Updated survival results from a randomized, dose-ranging phase II study of nivolumab (NIVO) in metastatic renal cell carcinoma (mRCC) — ASN Events

Updated survival results from a randomized, dose-ranging phase II study of nivolumab (NIVO) in metastatic renal cell carcinoma (mRCC) (#212)

Elizabeth R Plimack 1 , Hans J Hammers 2 , Brian I Rini 3 , David F McDermott 4 , Bruce G Redman 5 , Timothy M Kuzel 6 , Michael R Harrison 7 , Ulka N Vaishampayan 8 , Harry A Drabkin 9 , Saby George 10 , Theodore F Logan 11 , Kim A Margolin 12 , Li-An Xu 13 , Ian M Waxman 13 , Robert J Motzer 14
  1. Fox Chase Cancer Centre, Philadelphia, PA, USA
  2. The Sidney Kimmel Comprehensive Cancer Center at Johns Hopkins, Baltimore, MD, USA
  3. Cleveland Clinic Taussig Cancer Institute, Cleveland, OH, USA
  4. Beth Israel Deaconess Medical Center, Boston, MA, USA
  5. University of Michigan Comprehensive Cancer Center, Ann Arbor, MI, USA
  6. Northwestern University Feinberg School of Medicine, , Chicago, IL, USA
  7. Duke University Medical Centre, Durham, NC, USA
  8. Karmanos Cancer Institute, Wayne State University, Detroit, MI, USA
  9. Medical University of South Carolina, Charleston, SC, USA
  10. Roswell Park Cancer Institute, Buffalo, NY , USA
  11. Indiana University Simon Cancer Center, Indianapolis, IN, USA
  12. Seattle Cancer Care Alliance, Seattle, WA, USA
  13. Bristol-Myers Squibb, Princeton, NJ, USA
  14. Memorial Sloan-Kettering Cancer Centre, New York, NY, USA

Aims: NIVO, a programmed death-1 immune checkpoint inhibitor, demonstrated encouraging clinical activity in a randomized phase II study in pts with mRCC pretreated with targeted VEGF pathway agents. Here we present updated survival results.
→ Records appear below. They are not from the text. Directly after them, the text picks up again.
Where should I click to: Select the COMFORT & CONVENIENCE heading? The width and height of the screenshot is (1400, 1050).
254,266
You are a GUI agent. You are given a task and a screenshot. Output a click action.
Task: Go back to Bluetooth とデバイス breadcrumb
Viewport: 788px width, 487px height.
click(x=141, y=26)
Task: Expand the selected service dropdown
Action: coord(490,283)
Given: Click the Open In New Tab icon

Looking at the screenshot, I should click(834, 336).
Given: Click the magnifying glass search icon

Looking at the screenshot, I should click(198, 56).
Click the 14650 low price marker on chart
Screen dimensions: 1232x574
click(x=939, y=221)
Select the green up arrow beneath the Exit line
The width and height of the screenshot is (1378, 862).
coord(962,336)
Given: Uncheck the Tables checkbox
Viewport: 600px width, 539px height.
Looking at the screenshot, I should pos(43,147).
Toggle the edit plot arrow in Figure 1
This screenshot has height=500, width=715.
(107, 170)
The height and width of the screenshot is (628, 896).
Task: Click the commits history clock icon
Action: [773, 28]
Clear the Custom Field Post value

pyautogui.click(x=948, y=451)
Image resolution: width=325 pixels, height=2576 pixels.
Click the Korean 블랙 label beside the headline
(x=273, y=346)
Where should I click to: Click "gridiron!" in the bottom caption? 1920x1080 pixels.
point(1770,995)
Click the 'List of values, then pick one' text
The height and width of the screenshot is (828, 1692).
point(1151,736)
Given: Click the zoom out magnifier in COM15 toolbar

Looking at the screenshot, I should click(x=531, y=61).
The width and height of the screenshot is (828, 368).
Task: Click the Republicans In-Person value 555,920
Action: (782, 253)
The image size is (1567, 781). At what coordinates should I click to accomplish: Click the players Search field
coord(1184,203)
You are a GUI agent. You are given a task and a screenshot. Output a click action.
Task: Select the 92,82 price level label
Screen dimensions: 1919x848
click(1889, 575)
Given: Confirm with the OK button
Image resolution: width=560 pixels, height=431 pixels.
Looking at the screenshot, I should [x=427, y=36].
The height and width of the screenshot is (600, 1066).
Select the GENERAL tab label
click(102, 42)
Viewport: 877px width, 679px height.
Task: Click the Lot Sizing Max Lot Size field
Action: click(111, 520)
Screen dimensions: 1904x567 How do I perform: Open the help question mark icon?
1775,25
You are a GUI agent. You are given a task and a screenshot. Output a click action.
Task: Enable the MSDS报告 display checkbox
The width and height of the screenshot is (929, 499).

Methods: NIVO was administered at 0.3, 2, or 10 mg/kg IV Q3W until progression or toxicity to pts with clear-cell mRCC (≤ 3 prior systemic therapies, ≥ 1 agent targeting VEGF pathway). Primary endpoint (progression-free survival) was reported previously. Other endpoints included overall survival (OS), adverse event rate, and association oftumor PD-L1 expression with clinical outcomes. OS was calculated by Kaplan-Meier method. PD-L1 expression was measured in archival tumor tissue by immunohistochemistry (Dako). PD-L1 positivity was defined as ≥ 5% tumor membrane staining.

Results: 168 pts were randomized. Of the treated pts (n = 59, 54, and 54 at 0.3, 2, and 10 mg/kg, respectively), 55 (33%) continue on study; 14 (8%) remain on treatment. Median doses given (range) was 6 (1–54), 7.5 (1–56), and 8 (1–59) for 0.3, 2, and 10 mg/kg, respectively. 64% of pts were evaluable for PD-L1 expression, 27% of whom had PD-L1 expression ≥5%. Median OS (80% CI) was 29.9 mo (13.4–not available [NA]) in the PD-L1+ subgroup and 18.2 mo (12.7–27.2) in the PD-L1– subgroup across doses.

Conclusions: NIVO demonstrated OS benefit across dose levels and in PD-L1+ and PD-L1– pts with mRCC and 3 years minimum follow-up. Survival rates at 2 and 3 years compare favorably with other therapies in this setting of heavily pretreated pts with clear-cell mRCC and suggest potential for pts to achieve long-term survival with NIVO treatment.